Im Folgenden findet ihr eine Tabelle mit Kampfsportarten, die sich besonders gut für Anfänger eignen, sowie deren Vorteile und Schwerpunkte:
| Kampfsportart | Vorteile | Schwerpunkte |
|---|---|---|
| Krav Maga | Effektive Selbstverteidigung, realitätsnahe Techniken | Schnelle Erlernbarkeit, intuitive Reaktionen |
| Wing Chun | Schnelle Nahkampftechniken, Effizienz | Direkte Angriffe, Blocken und Schlagen |
| Jiu-Jitsu | Bodenkampf, Hebeltechniken, Kontrolle | Technik über Kraft, Selbstverteidigung gegen größere Gegner |
| Muay Thai | Standkampf, Konditionierung, Vielseitigkeit | Schläge, Tritte, Ellenbogen- und Kniestöße |
| Karate | Disziplin, Körperkontrolle, Präzision | Schläge, Tritte, Blocktechniken |
| Judo | Würfe, Bodentechniken, Kraftnutzung | Hebel und Würfe, Kontrolle des Gegners |
| MMA | Umfassende Fähigkeiten, Vielseitigkeit | Stand- und Bodenkampf, Taktik |
| Boxen | Effektives Training, Stärkung des Oberkörpers | Schlagtechniken, Ausdauer, Reaktionsfähigkeit |
| Taekwondo | Dynamik, Beweglichkeit, spektakuläre Kicks | Schnelligkeit, Präzision, Disziplin |
Häufige Fragen rund um das Thema Kampfsport
Hier findet ihr Antworten auf häufige Fragen rund um das Thema Kampfsport.

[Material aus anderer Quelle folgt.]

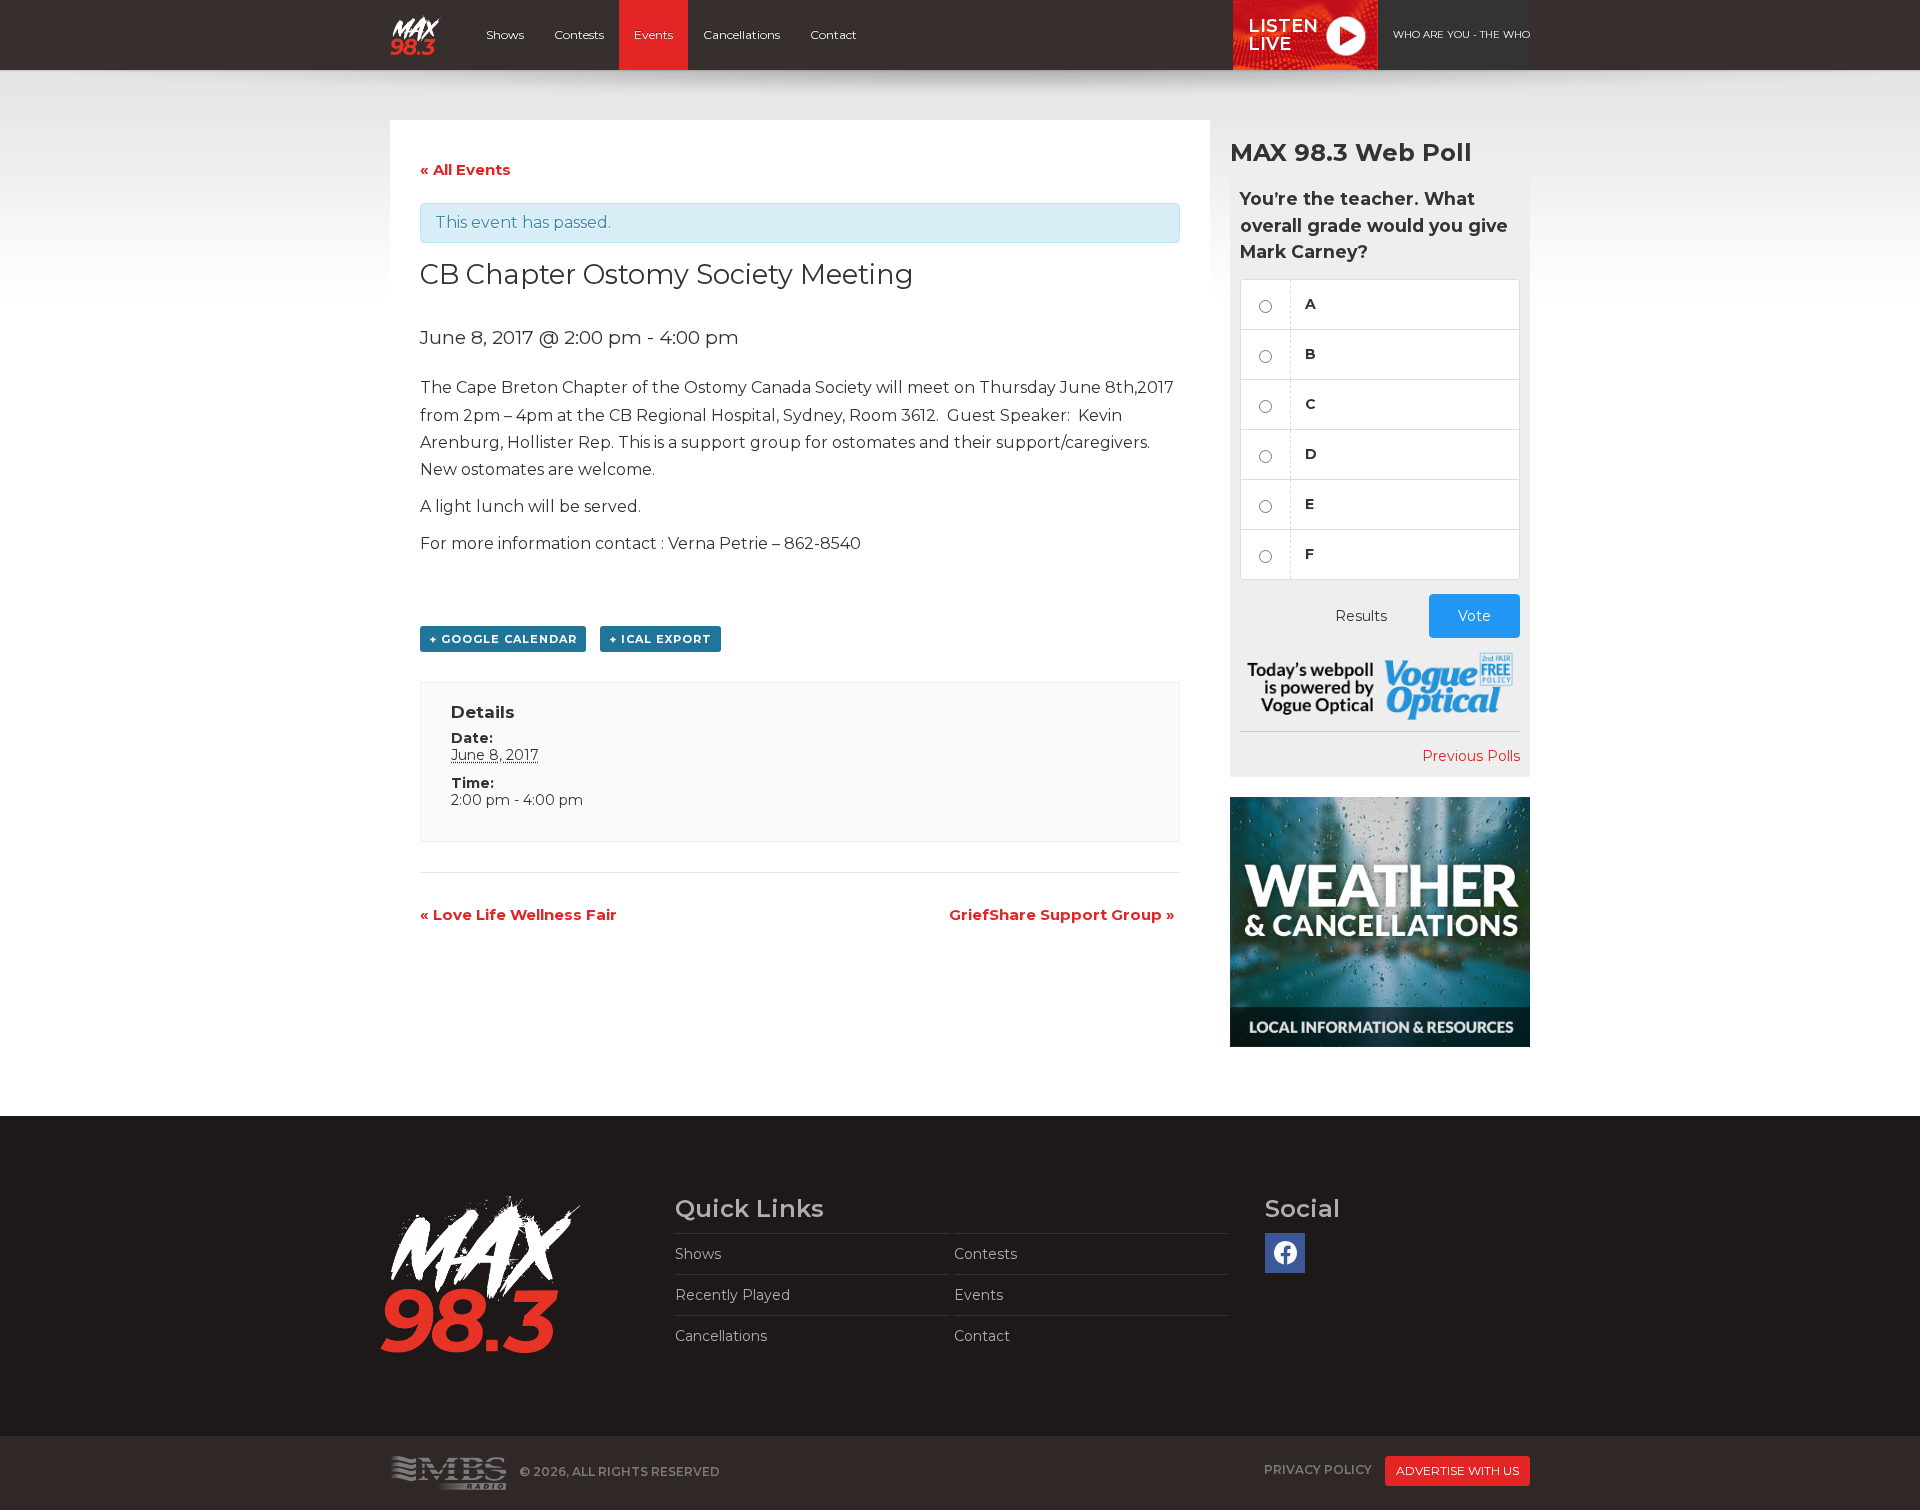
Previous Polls (1471, 756)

Kann man einen Kampfsport zuhause erlernen?
Nein, eher nicht. Sicherlich könnt ihr eure Fitness verbessern und Grundtechniken zur Abwehr und zum Angriff üben.
- Fehler in der Stellung und Lücken in der Abwehr werdet ihr allerdings nicht bemerken.
- Zudem fehlt euch ein ganz wichtiger Baustein: Die Partnerübungen und Übungskämpfe. Im Verein oder mit erfahrenen Übungspartner lernt ihr die richtigen Grundlagen, macht schneller Fortschritte und schärft euer Auge für Bewegungen. Kurzum, zu Beginn solltet ihr auf alle Fälle in einen Verein gehen, Bewegungsabläufe können und sollten aber zuhause vertieft werden.
Wann ist man bereit für einen Wettkampf?
Es dauert mindestens Jahre bis man im Vollkontakt kämpfen kann, und nicht völlig untergeht. Je nach Kampfstil müssen Kampftechniken, Hebel, Faustkampf, Fußtechniken, Bodenkampf oder der Kampf mit Waffen lange geübt und perfekt beherrscht werden, bevor man für einen Wettkampf bereit ist.
Man muss zwar keinen schwarzen Gürtel haben, bis man an einem Wettkampf teilnehmen kann, allerdings sollte man schon fortgeschrittener sein.